Students create texts as part of their instructional writing program as well as writing for a range of different purposes to meet the demands of the curriculum. They write in order to think about, record, and communicate experiences, ideas, and information to meet specific learning purposes.

Students independently create a variety of texts in a range of print and electronic media. They understand their purposes for writing and identify suitable writing processes to meet the purposes. Where appropriate, their writing demonstrates an awareness of their audience through appropriate choice of content, language, and text form.

When students at this level create texts, they:

  • select and use tools (e.g. graphic organisers) and strategies (e.g. using headings) to plan and organise ideas and information to meet their purposes for writing;
  • create content that is mostly relevant to the curriculum task, covers a range of ideas, experiences, or items of information, and often includes detail and/or comment that supports the main points;
  • reread their writing at various stages to check for meaning and fitness for purpose;
  • revise and edit their writing for clarity, impact, and fitness for purpose, often in response to feedback;
  • proofread for accuracy of spelling, grammar, and punctuation;
  • make choices, when appropriate, for publishing in a variety of media, including digital and visual media.
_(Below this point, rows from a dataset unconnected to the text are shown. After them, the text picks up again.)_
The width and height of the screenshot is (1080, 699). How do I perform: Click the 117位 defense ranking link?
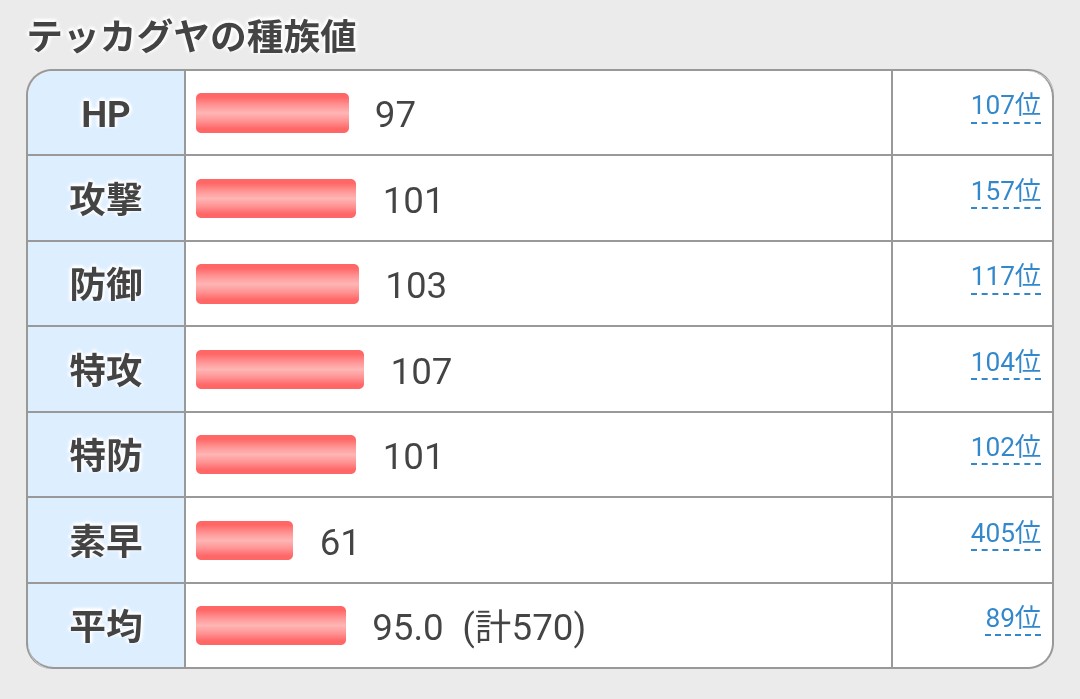pos(1005,276)
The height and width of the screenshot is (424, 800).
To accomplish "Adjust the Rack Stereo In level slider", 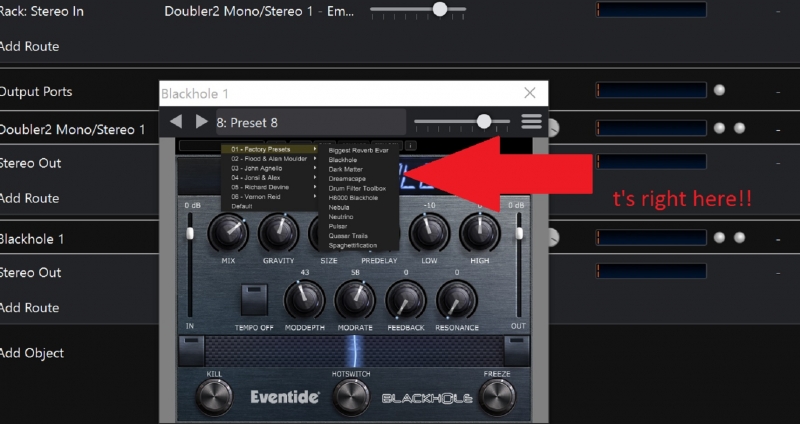I will pos(439,10).
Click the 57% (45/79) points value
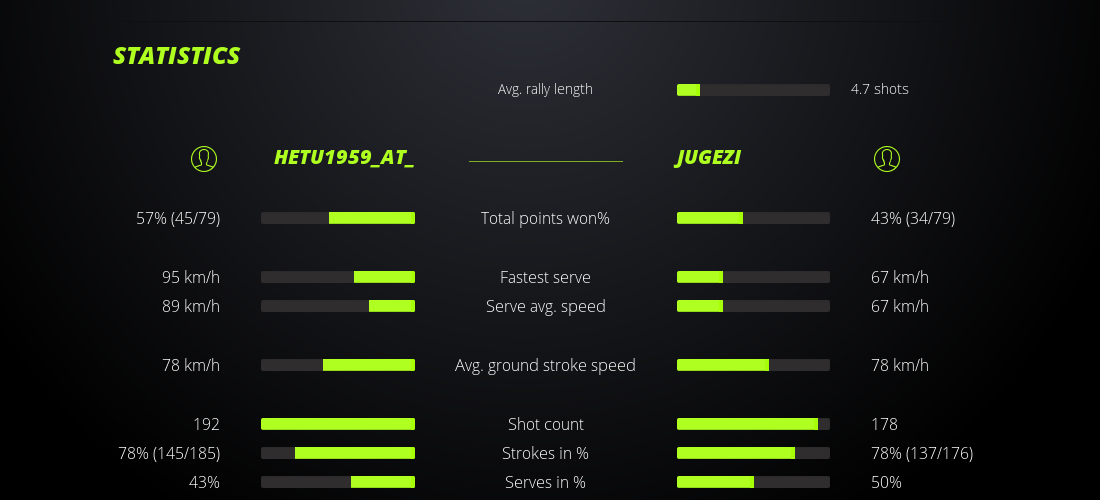This screenshot has height=500, width=1100. coord(178,218)
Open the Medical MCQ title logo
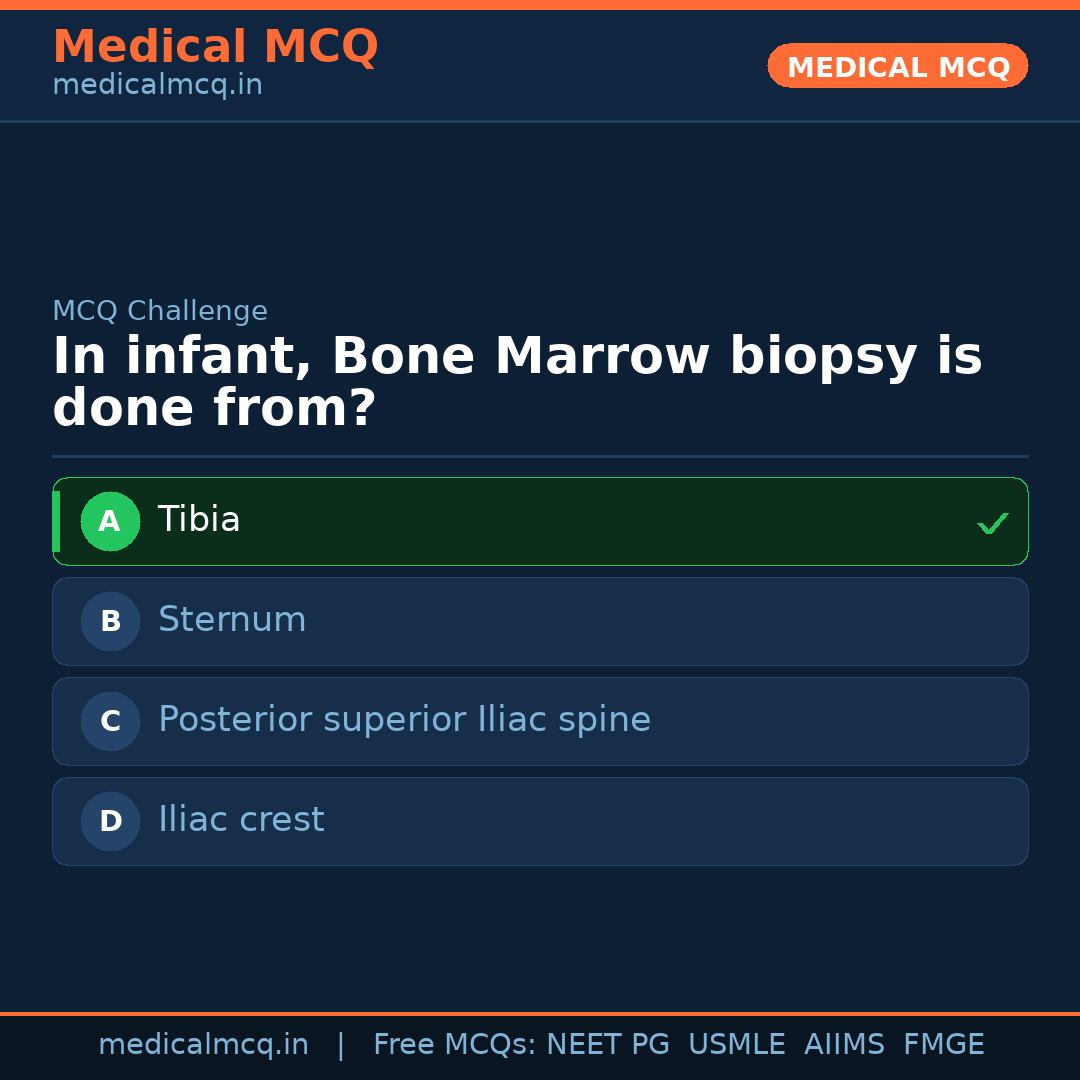 [x=215, y=46]
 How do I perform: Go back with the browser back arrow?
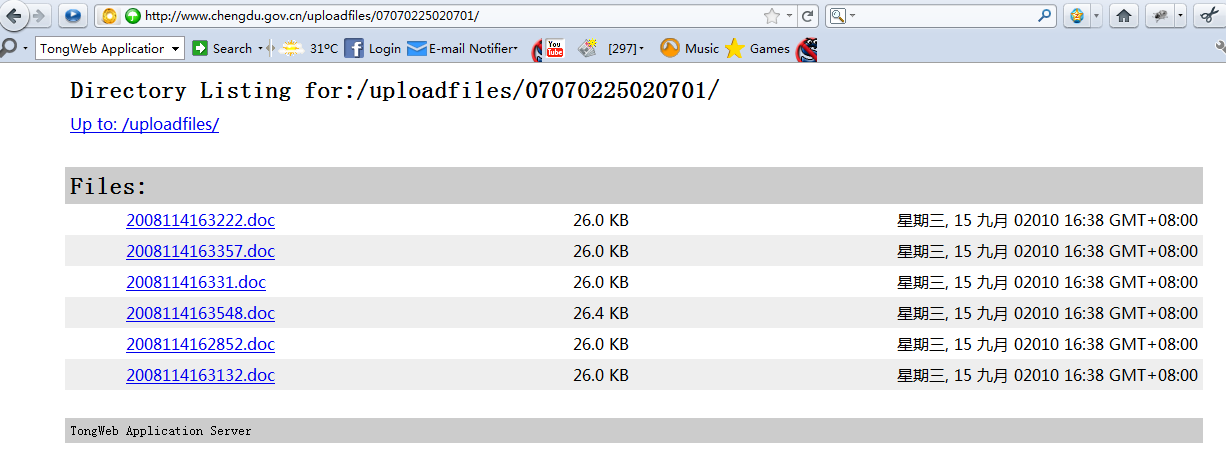pyautogui.click(x=14, y=15)
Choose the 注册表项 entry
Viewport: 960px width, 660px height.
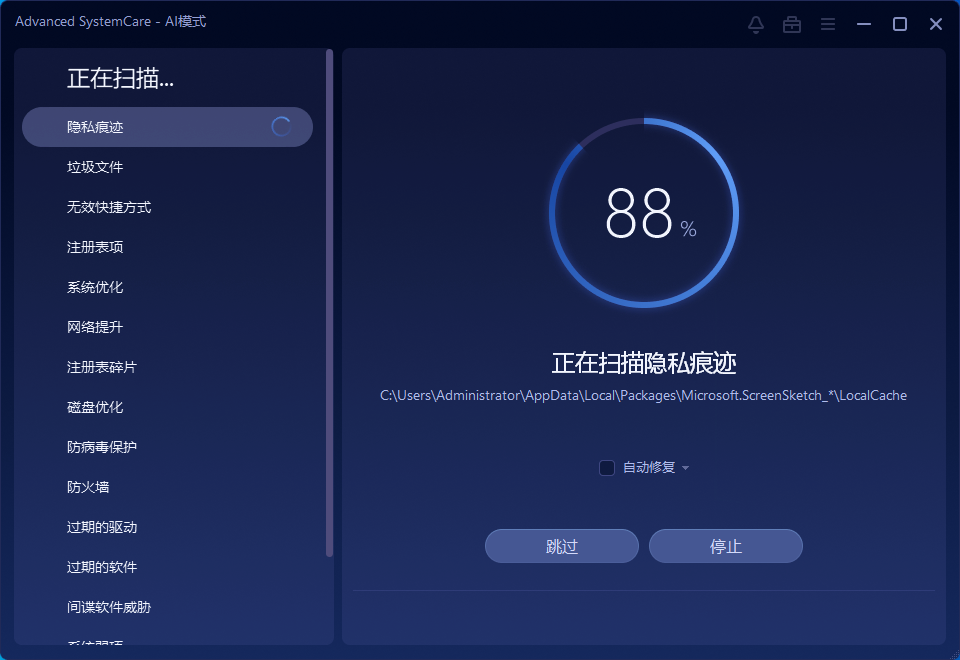coord(96,247)
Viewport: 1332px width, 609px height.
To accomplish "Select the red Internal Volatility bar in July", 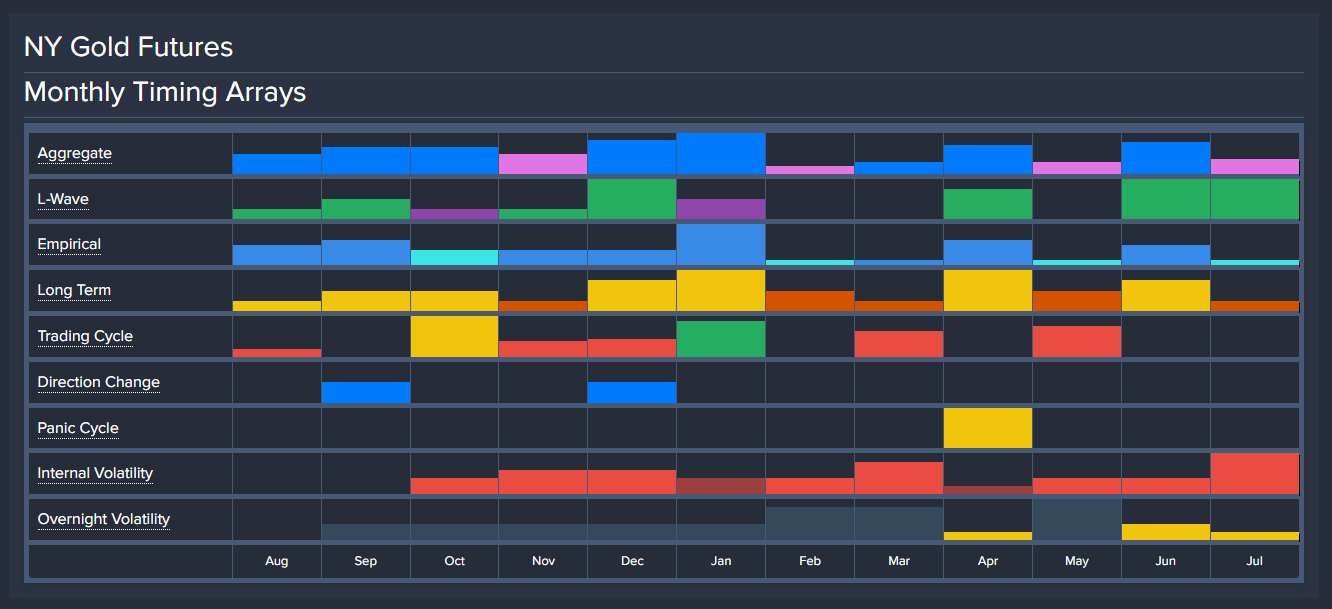I will 1254,474.
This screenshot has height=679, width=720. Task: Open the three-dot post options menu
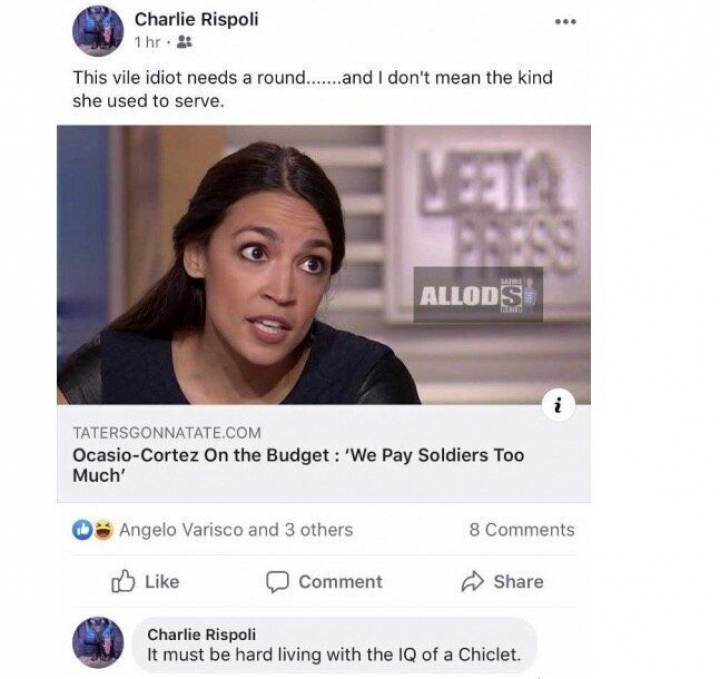pyautogui.click(x=565, y=22)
They draw on knowledge and skills that include:

  • using language and a simple text structure that are appropriate for the purpose, e.g. an orientation, sequenced events described in the past tense, and linking words to show sequence if recounting;
  • using vocabulary (in particular, nouns, verbs, adjectives, and adverbs) that clearly conveys ideas, experiences, or information;
  • encoding (spelling) by:
    • using their knowledge of diverse phoneme–grapheme relationships (e.g., ship, chef, ocean, station, special), of the meaning and spelling of morphemes (e.g., root words and affixes), and of common, reliable spelling rules and conventions
    • using their visual memory to help them spell personal vocabulary and high-frequency words correctly;
  • expanding their writing vocabulary by using strategies such as:
    • applying their knowledge of the meaning of most common prefixes (e.g., un-, sub-, pre-, non-) and most common suffixes (e.g., -ful, -ly, -tion, -able/-ible, and -ment)
    • using reference sources (e.g. dictionaries and thesauruses) to check the meanings of words and to find new words;
  • using written language features (such as similes and onomatopoeia) and visual language features (such as illustrations and diagrams) to support meaning;
  • using mainly simple and compound sentences, along with some complex sentences, that vary in their beginnings, structures, and lengths and are mostly correct grammatically;
  • correctly using subject–verb agreement, tense agreement, and pronouns and prepositions;
  • using capital letters, full stops, question marks, and exclamation marks correctly and using speech marks, commas for lists, and apostrophes for contractions correctly most of the time.